A repeating shader for Bitmap is easy. We need to create a BitmapShader that holds the repeating bitmap to be drawn. The snippet below checks to see if the textureId specified is a texture in drawable-nodpi/ or a BitmapDrawable that already defines how to repeat the texture. In the first case, the texture is repeated in both directions. In the second case, the texture is repeated as specified in the drawable.

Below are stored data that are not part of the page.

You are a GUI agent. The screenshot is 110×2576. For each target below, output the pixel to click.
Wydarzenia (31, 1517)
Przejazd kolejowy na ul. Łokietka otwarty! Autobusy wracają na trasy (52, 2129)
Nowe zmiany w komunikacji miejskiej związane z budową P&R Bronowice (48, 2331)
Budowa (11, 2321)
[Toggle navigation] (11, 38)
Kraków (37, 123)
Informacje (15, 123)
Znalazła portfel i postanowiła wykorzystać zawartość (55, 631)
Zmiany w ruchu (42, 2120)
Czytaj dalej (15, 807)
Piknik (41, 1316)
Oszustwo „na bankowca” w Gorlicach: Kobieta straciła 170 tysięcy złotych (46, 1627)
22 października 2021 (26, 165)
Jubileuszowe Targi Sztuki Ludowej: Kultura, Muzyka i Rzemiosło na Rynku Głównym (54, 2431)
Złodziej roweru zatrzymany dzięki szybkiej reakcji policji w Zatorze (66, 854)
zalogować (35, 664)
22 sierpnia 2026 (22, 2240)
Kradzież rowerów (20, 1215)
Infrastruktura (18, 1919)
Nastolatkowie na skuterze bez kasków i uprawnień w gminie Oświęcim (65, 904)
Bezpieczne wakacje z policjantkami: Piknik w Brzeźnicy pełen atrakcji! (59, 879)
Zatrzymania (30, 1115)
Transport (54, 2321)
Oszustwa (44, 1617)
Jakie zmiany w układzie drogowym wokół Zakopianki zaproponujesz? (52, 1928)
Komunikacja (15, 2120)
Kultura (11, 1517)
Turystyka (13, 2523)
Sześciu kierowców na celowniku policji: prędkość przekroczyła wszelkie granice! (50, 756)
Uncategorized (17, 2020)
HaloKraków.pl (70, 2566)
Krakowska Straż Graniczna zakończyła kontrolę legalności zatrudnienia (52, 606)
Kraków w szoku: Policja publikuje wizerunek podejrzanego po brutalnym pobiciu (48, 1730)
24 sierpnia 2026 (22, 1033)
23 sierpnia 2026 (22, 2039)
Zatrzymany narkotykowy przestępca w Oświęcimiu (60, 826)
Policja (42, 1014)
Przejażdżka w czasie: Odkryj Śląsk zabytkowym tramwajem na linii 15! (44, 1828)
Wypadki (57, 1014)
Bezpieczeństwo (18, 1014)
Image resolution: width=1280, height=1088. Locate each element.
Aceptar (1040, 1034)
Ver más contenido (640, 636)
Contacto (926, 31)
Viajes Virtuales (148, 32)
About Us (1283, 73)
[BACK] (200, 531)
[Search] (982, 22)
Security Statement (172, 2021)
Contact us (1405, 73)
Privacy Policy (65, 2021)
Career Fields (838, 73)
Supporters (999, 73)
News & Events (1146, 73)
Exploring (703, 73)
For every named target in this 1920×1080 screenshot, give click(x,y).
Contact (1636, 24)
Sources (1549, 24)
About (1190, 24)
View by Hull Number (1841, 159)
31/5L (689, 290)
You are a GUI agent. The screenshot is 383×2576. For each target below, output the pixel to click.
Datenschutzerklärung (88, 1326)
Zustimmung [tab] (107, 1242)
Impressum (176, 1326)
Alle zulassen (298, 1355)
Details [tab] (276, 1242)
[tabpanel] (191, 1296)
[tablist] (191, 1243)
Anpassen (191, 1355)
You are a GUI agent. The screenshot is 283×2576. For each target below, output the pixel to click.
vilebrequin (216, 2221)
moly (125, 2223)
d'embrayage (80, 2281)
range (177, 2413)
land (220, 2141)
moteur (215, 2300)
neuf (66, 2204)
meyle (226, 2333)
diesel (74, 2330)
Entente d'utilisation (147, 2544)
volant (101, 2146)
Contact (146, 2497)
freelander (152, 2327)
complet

    public void setTexture(int textureId) {
        Shader.TileMode modeX = Shader.TileMode.REPEAT;
        Shader.TileMode modeY = Shader.TileMode.REPEAT;

        // The texture to be repeated.
        Bitmap texture = BitmapFactory.decodeResource(mResources, textureId);

        if (texture == null) {
            // Texture may be used inside a BitmapDrawable.
            Drawable drawable = mResources.getDrawable(textureId);
            if (drawable != null && drawable instanceof BitmapDrawable) {
                BitmapDrawable bitmapDrawable = (BitmapDrawable) drawable;
                texture = bitmapDrawable.getBitmap();
                modeX = bitmapDrawable.getTileModeX();
                modeY = bitmapDrawable.getTileModeY();
            }
        }

        // Set the shader for the texture paint.
        if (texture != null) {
            mTexturePaint = new Paint();
            mTexturePaint.setAntiAlias(true);
            mTexturePaint.setShader(new BitmapShader(texture, modeX, modeY));
        }
    }

As mentioned before, the translucency can be achieved in one go with Shaders. A ComposeShader takes two shaders and combines them using a PorterDuff-Mode. With the bitmap’s shader as the DST and the LinearGradient as the SRC, we can use a DST_IN mode to get the translucency effect.

    @Override
    protected void onBoundsChange(Rect bounds) {
        super.onBoundsChange(bounds);

        // A bitmap-shader to draw the bitmap.
        // mBitmap is usually passed as an argument for the constructor.
        // Clamp mode will repeat the last row of pixels.
        // Hence its better to have an endAlpha of 0 for the linear-gradient.
        BitmapShader bitmapShader = new BitmapShader(mBitmap, Shader.TileMode.CLAMP, Shader.TileMode.CLAMP);

        // A linear-gradient to specify the opacity of the bitmap.
        // mStartColor and mEndColor have just the alpha bits set to required value. E.g.: 0xAA000000.
        LinearGradient gradient = new LinearGradient(0, 0, 0, mBitmap.getHeight(), 
                                                     mStartColor, mEndColor, Shader.TileMode.CLAMP);

        // Make a combined shader -- a performance win.
        // The linear-gradient is the 'SRC' and the bitmap-shader is the 'DST'.
        // Drawing the DST in the SRC will provide the opacity.
        mPaint.setShader(new ComposeShader(bitmapShader, gradient, PorterDuff.Mode.DST_IN));
    }

We have a shader for the texture and a shader for the bitmap. All we need to do.. is paint them!

    @Override
    public void draw(Canvas canvas) {
        // Draw the texture.
        canvas.drawPaint(mTexturePaint);

        // Draw the bitmap.
        canvas.drawPaint(mPaint);
    }

And we have the solution! In fact, the base layer needn’t be a texture. We could just paint a color and paint the bitmap over it. Shaders can be used to do many other effects. What would setting up an alpha based shader, like RadialGradient, from transparency to black, and drawing it on a bitmap look like? A vignette effect! What would adding a red LinearGradient for a shader and using a MULTIPLY look like? A saturated sun-set effect! Have you started dreaming of implementing Instagram filters already? The greatest advantage over my previous post is that this is all drawn by Paint in one go. We don’t need offscreen bitmap processing to worry about handling opaque areas.

Note: Painting the Canvas twice could result in overdraw. This complex effect of painting over a texture wouldn’t be needed in most applications. In that case, a ComposeShader will result in a single time painting. In case you would want to combine the two shaders above, you could do that. It might work.